EnableICMPRedirect is a configuration setting in Windows operating systems that controls whether the system accepts and processes ICMP Redirect messages. It’s found within the “MSS (Legacy)” section of Group Policy or the registry and allows automatic route updates from routers, which can optimize paths.
This blog post will cover:
- What is ‘Allow ICMP redirects to override OSPF generated routes’ policy?
- The potential vulnerability in this setting
- Countermeasures for mitigating this vulnerability
- The potential impact of the configuration change
- How to change the configuration
- How to be audit ready
POLICY DESCRIPTION
The registry value entry EnableICMPRedirect was added to the template file in the HKEY_LOCAL_MACHINE\System\CurrentControlSet\Services\Tcpip\Parameters\ registry key. The entry appears as MSS: (EnableICMPRedirect) Allow ICMP redirects to override OSPF generated routes in the SCE.
Internet Control Message Protocol (ICMP) redirects cause the stack to plumb host routes. These routes override the Open Shortest Path First (OSPF)-generated routes. Microsoft recommends to configure this setting to Not Defined for enterprise environments and to Disabled for high security environments.
Internet Control Message Protocol (ICMP) redirects cause the IPv4 stack to plumb host routes. These routes override the Open Shortest Path First (OSPF) generated routes.
ICMP Redirect and why it matters for security
Routers utilize ICMP redirects to indicate improved routing paths from one network, influenced by host preferences. This fundamentally alters the routing and destinations of packets.
POTENTIAL VULNERABILITY
Anticipated behavior, yet problematic. The 10-minute time-out of ICMP redirect-plumbed routes causes a temporary network disruption for the affected host. Ignoring such redirects minimizes exposure to attacks affecting network participation.
Security concerns with ICMP Redirect
There are several significant security concerns with ICMP Redirect due to its inherent vulnerabilities:
Spoofing: Attackers can easily forge ICMP Redirect messages, directing traffic to malicious servers instead of the intended destination. This can lead to:
Man-in-the-middle attacks: Intercepting and manipulating communication between a host and the targeted server.
Phishing attacks: Tricking users into visiting fake websites for data theft.
Denial-of-service attacks: Flooding the targeted server with unnecessary traffic.
Misconfiguration: Accidental acceptance of ICMP Redirect messages from untrusted sources can expose systems to the aforementioned attacks.
While ICMP Redirect may offer potential efficiency gains, the associated security risks are significant. Disabling it generally represents a sound security practice.
COUNTERMEASURES
Configure the MSS: (EnableICMPRedirect) Allow ICMP redirects to override OSPF generated routes entry to a value of Disabled.
The possible values for this registry entry are:
- 1 or 0. The default configuration is 1 (enabled).
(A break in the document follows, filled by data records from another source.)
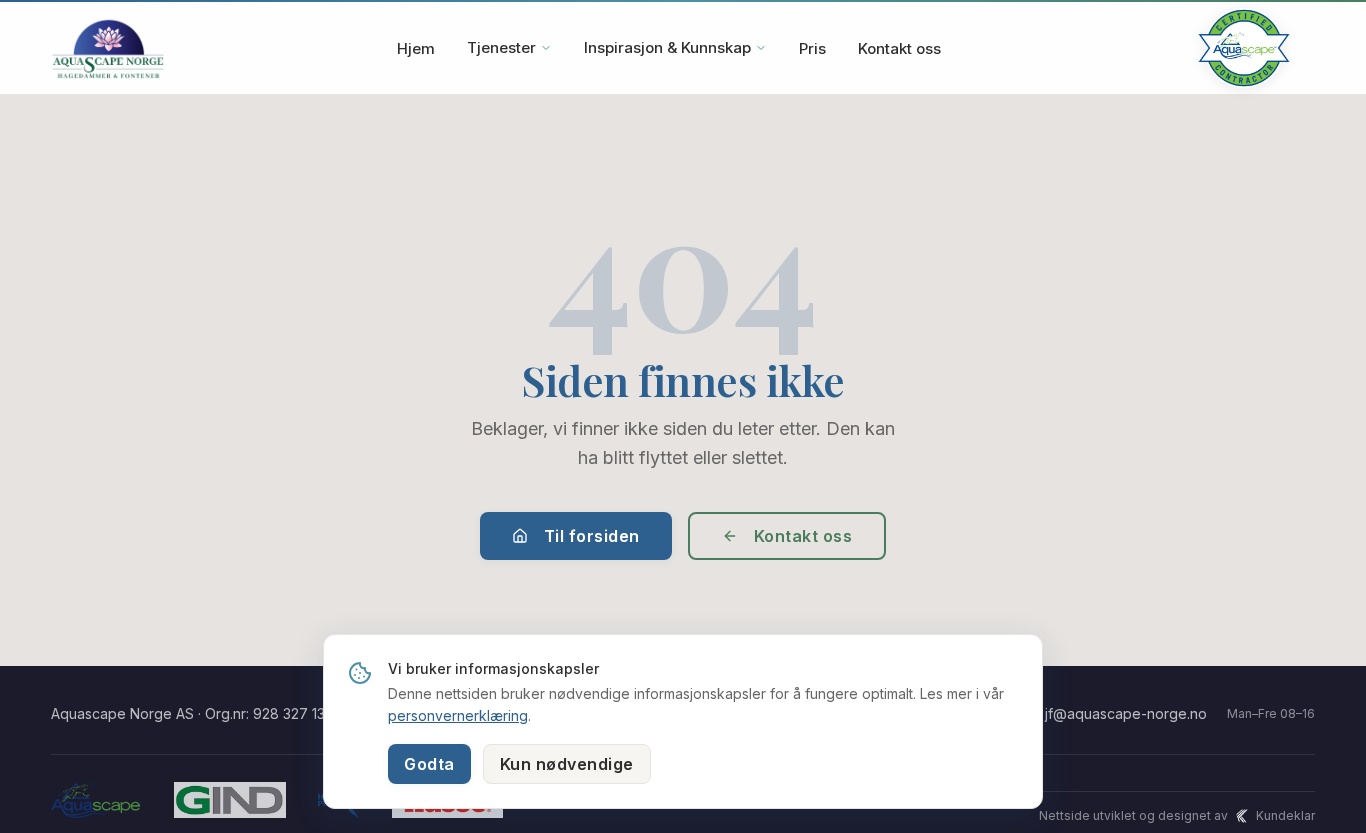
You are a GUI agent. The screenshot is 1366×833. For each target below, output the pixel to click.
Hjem (416, 48)
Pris (812, 48)
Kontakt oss (899, 48)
In the SCE UI, these options appear as:
- Enabled
- Disabled
- Not Defined
IMPACT
When Routing and Remote Access Service (RRAS) is configured as an autonomous system boundary router (ASBR), it does not correctly import connected interface subnet routes. Instead, this router injects host routes into the OSPF routes. However, the OSPF router can not be used as an ASBR router, and when connected interface subnet routes are imported into OSPF the result is confusing routing tables with strange routing paths.
MSS: (DisableIPSourceRouting) IP source routing protection level (protect against packet spoofing)
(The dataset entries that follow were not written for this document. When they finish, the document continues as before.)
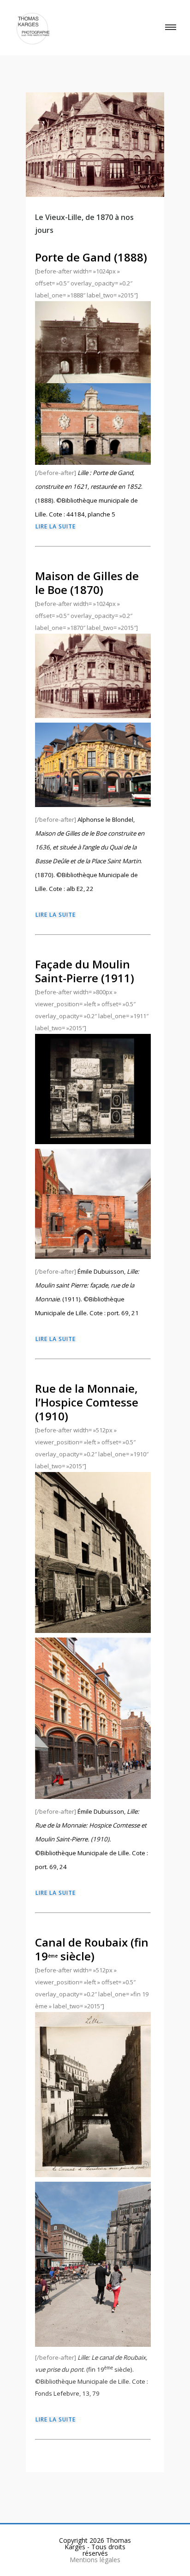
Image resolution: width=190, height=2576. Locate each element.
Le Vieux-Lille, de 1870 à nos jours (84, 223)
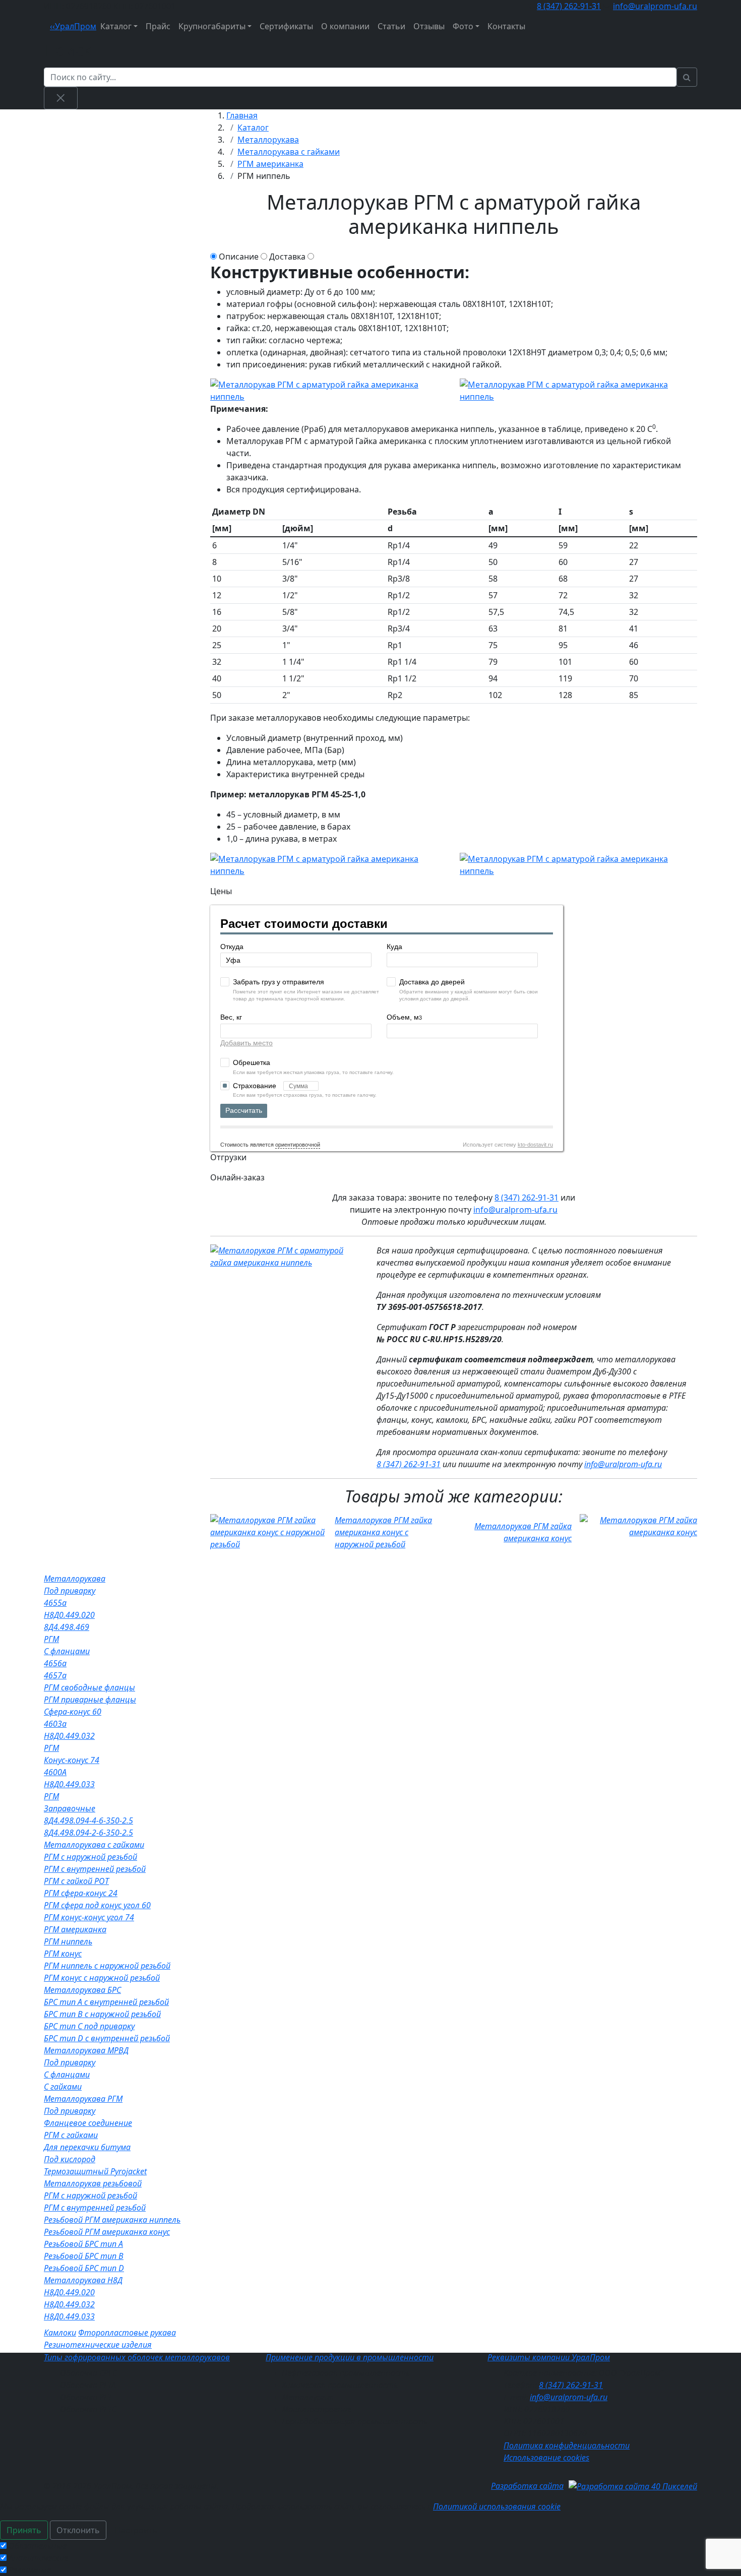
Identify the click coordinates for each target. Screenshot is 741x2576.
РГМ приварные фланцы (90, 1699)
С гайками (63, 2086)
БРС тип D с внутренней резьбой (107, 2038)
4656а (55, 1663)
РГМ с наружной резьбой (90, 1856)
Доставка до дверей (432, 982)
HOW TO CONFIGURE: EnableICMPRedirect
The policy referenced configures the following registry value:
Registry Hive: HKEY_LOCAL_MACHINE
Registry Path: \System\CurrentControlSet\Services\Tcpip\Parameters\
Value Name: EnableICMPRedirect
Value Type: REG_DWORD
Value: 0
Remediation
To establish the recommended configuration via GP, set the following UI path to Disabled:
| Computer Configuration\Policies\Administrative Templates\MSS (Legacy)\MSS: (EnableICMPRedirect) Allow ICMP redirects to override OSPF generated routes |
Note: This Group Policy path does not exist by default. An additional Group Policy template (MSS-legacy.admx/adml) is required.
Best practices for configuring EnableICMPRedirect:
Disable ICMP redirect in Windows.
CIS Benchmark security setting: Ensure ‘MSS: (EnableICMPRedirect) Allow ICMP redirects to override OSPF generated routes’ is set to ‘Disabled’ (Automated) recommended state for this setting is: Disabled.
Be Audit Ready with Automated Hardening
Hardening this setting provides a standardized secure baseline for network devices and servers. Rather than relying on administrators to manually assess and assign proper values, automated hardening establishes a consistently secure posture across all devices.
Hardening the ICMP redirect setting provides exploit mitigation, secure configuration standardization, compliance benefits and centralized traffic control to limit security risks.